EXTRAIT DU TEXTE.
□ □ □ □ □
Au sujet du code électoral

L’élite des Hauts-plateaux à l’Ouest estime que le débat sur l’argument des imperfections du code électoral comme cause du boycott des élections, est un débat sans objet. « C’est sur la base du code électoral sénégalais qu’il avait maintes fois rejeté, que Abdoulaye WADE a été élu Président de la République contre le Président sortant, Abdou DIOUF, en 2000. En fait, la critique intempestive du code électoral relève souvent d’une stratégie de diversion ou alors participe ex ante du rituel de la contestation des résultats », pense le spécialiste des sciences politiques.

« La critique du système électoral n’empêche pas la participation aux élections, comme le montrent à suffisance les exemples ci-dessus cités. Mieux, elle nourrit la participation aux élections, dans la perspective d’une victoire permettant de mettre en œuvre le programme politique comportant éventuellement la révision du code électoral », ajoute-t-il.

La guerre au NOSO

D’après Luc Sindjoun, le débat sur la situation dans les régions du Nord-Ouest et du Sud-Ouest, comme cause du boycott des élections législatives et municipales, n’est pas fondé. Le débat qui vise à consacrer la primauté de la manifestation sur l’élection, s’affranchit des fondamentaux de la démocratie et relève d’une tentative de contrefaçon et de contrebande, pense l’homme politique.

Le taux de participation aux élections

Le politologue démontre que le débat sur le taux de participation aux élections législatives et municipales semble sous-informé et mal-informé au sujet de la problématique générale de la participation électorale dans les démocraties. « La manifestation constitue un mode d’expression démocratique ; mais, elle n’est pas une source de légitimité : la manifestation n’est, ni un mode de sélection des dirigeants, ni une voie démocratique d’accès au pouvoir », affirme Luc Sindjoun.

L’obésité du RDPC dans les conseils municipaux et à l’assemblée nationale

Le politiste affirme que le débat sur la majorité écrasante du parti politique, RDPC, est ignorant de la possibilité et de la réalité de l’émergence d’un parti dominant dans une démocratie électorale. « Il en est ainsi au Cameroun avec le RDPC, comme en Afrique du Sud avec l’ANC. Dans ces deux Etats, ces deux partis politiques détiennent l’essentiel des leviers de pouvoir aux plans national et local. Ce qui importe, c’est que le parti dominant soit le produit des élections libres, transparentes et honnêtes », précise-t-il.

Lebledparle.com vous propose de lire toute la tribune du Pr Luc Sindjoun, Agrégé de Science Politique et Professeur des Universités.
□ □ □ □ □
EXTRAIT DE DONNÉES.
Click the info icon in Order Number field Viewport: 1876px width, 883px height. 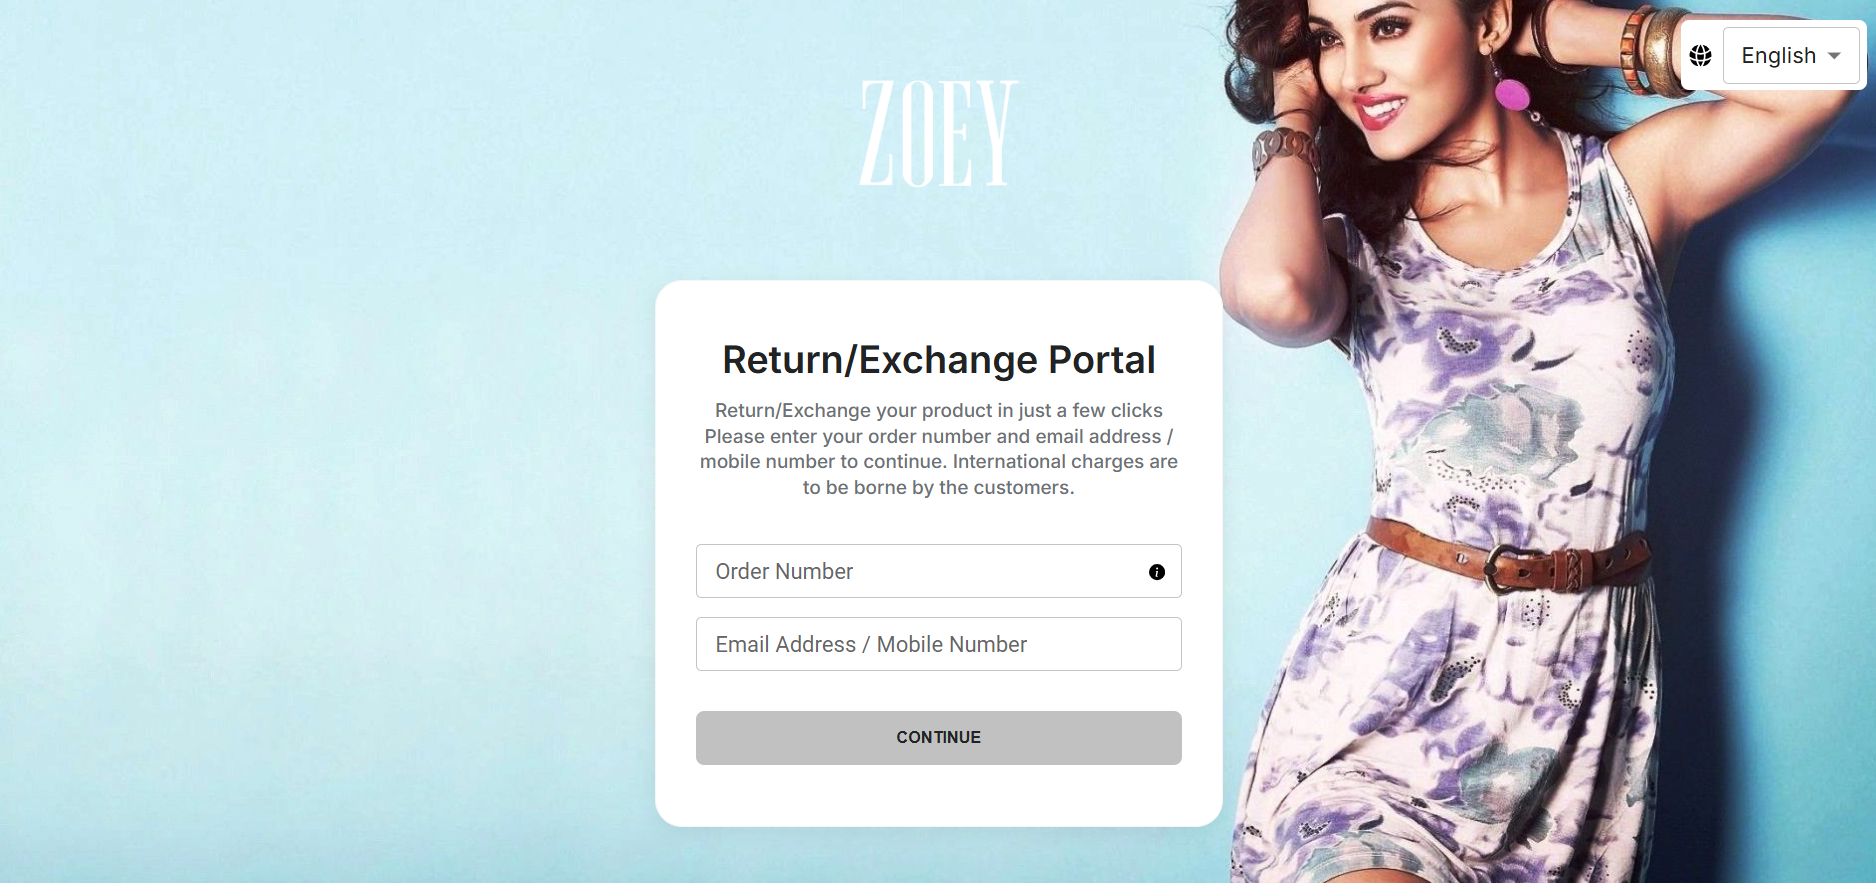[x=1157, y=572]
□ □ □ □ □
TRAVAIL À FAIRE.
1/ Dans l'extrait, à quel parti politique le RDPC est-il comparé, et dans quel pays ?
2/ Recopiez, s'il vous plaît, le passage de l'extrait qui va de « L’élite des Hauts-plateaux » jusqu'à « des sciences politiques. ».
Les données n'ont aucun lien avec l'extrait.

RÉPONSES.
1/ À l'ANC, en Afrique du Sud.

2/
L’élite des Hauts-plateaux à l’Ouest estime que le débat sur l’argument des imperfections du code électoral comme cause du boycott des élections, est un débat sans objet. « C’est sur la base du code électoral sénégalais qu’il avait maintes fois rejeté, que Abdoulaye WADE a été élu Président de la République contre le Président sortant, Abdou DIOUF, en 2000. En fait, la critique intempestive du code électoral relève souvent d’une stratégie de diversion ou alors participe ex ante du rituel de la contestation des résultats », pense le spécialiste des sciences politiques.